Lançado neste ano pela editora Suma das Letras, a trilogia Bill Hodges é formada por Mr. Mercedes, Achados E Perdidos e Último Turno. Quem está acostumado com o King de O Iluminado, It – A Coisa, Insônia, Carrie e As Quatro Estações pode ter algumas dificuldades para entender a simplicidade da mais recente obra do mestre do terror.

Contextualizando as três histórias, é preciso lembrar o que acontece na trilogia: temos Bill Hodges, o detetive aposentado que é responsável por deter Brady Hartsfield, o assassino na Mercedes. Juntamente com eles, temos os irmãos Jerome e Barbara, Holly Gibney e Pete Huntley, que são cruciais para o desenvolvimento da trilogia que tem Hartsfield como personagem principal.

Enquanto Mr. Mercedes introduz cada personagem e o propósito do assassinato, Achados E Perdidos é apenas um complemento e não diz muito sobre o futuro do assassino na Mercedes. Somente em Último Turno podemos conhecer a relação entre os três livros que, ao contrário do que muitos imaginam, não tem o King em sua melhor fase sanguinária. Como sempre, o que se vê em suas páginas são elementos psíquicos, de terror e de suspense, bastante comuns aos fãs do autor.

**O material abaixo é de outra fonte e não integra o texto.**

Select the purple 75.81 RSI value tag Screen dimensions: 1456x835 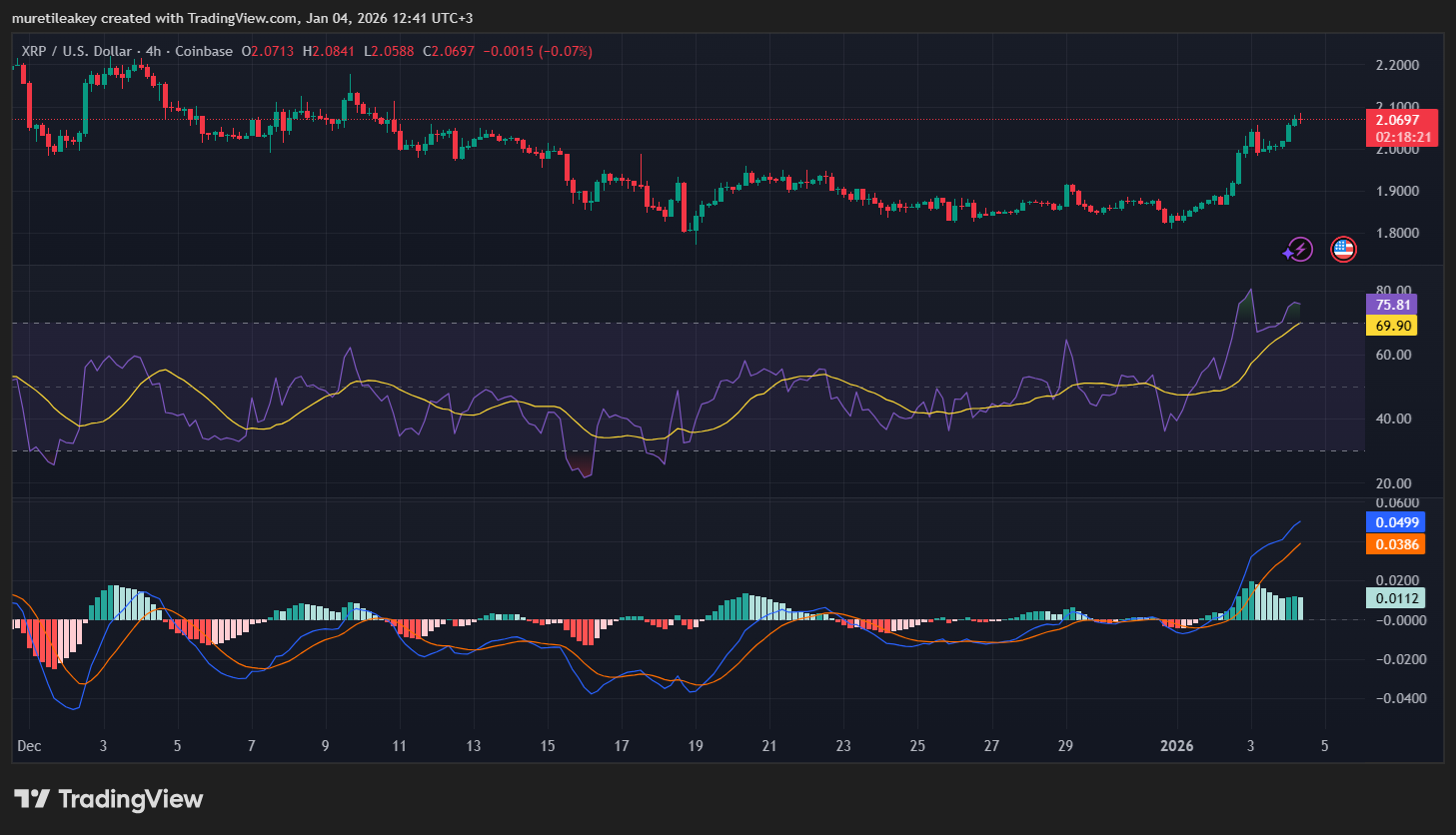point(1393,305)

Brady Hartsfield está de volta e mais vivo do que poderíamos imaginar. Bill Hodges, que já havia esquecido da existência dele, é convocado pelo policial Huntley para investigar uma série de suicídios na cidade. Juntamente com Holly, descobrem que um aparelho eletrônico com jogos simples, monitorado pelo assassino na Mercedes, é responsável por incentivar as mortes. A pergunta que fica é “como isso poderia ter acontecido?”, ainda mais se Hartsfield é considerado um inválido desde o dia em que Holly o massacrou com o Porrete Feliz.

Apostei minhas fichas em King e, apesar de não ter dado nota máxima para a obra como nas anteriores, Último Turno finaliza e contextualiza o começo, meio e fim de um assassino e de seu perseguidor. Se ainda faltam motivos para você lê-la, eis aqui o resumo da obra: a trilogia Bill Hodges é bem atual, acontece nos últimos dez anos e mostra como a tecnologia pode ser usada a favor ou contra nós mesmos.

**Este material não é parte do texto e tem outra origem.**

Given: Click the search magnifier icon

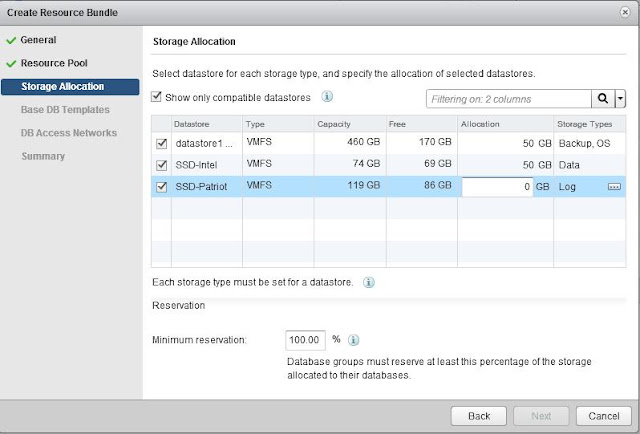Looking at the screenshot, I should tap(602, 99).
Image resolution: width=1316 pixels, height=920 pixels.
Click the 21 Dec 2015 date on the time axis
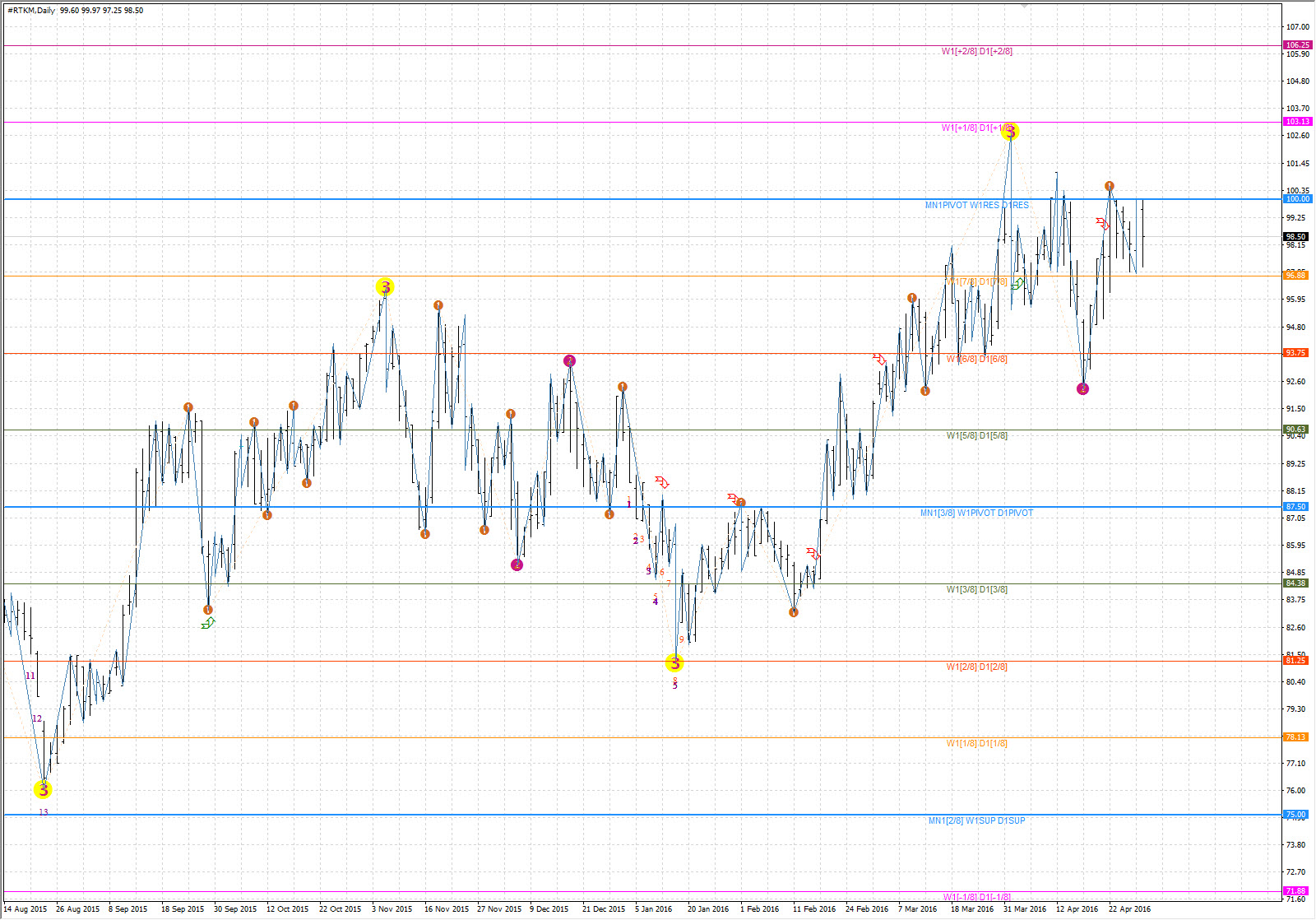tap(604, 909)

Os sentimentos como a vingança e até o amor aparecem nas páginas de King, que tem uma forma sutil e única de fazer histórias de terror – esqueça a ideia de que o autor faz romance policial, pois ele não faz, literalmente. Mas se quiser se aventurar pelo universo de Stephen King, a premissa é: nem todo vinho envelhecido é melhor. 

“O tarde demais sempre chega cedo demais.”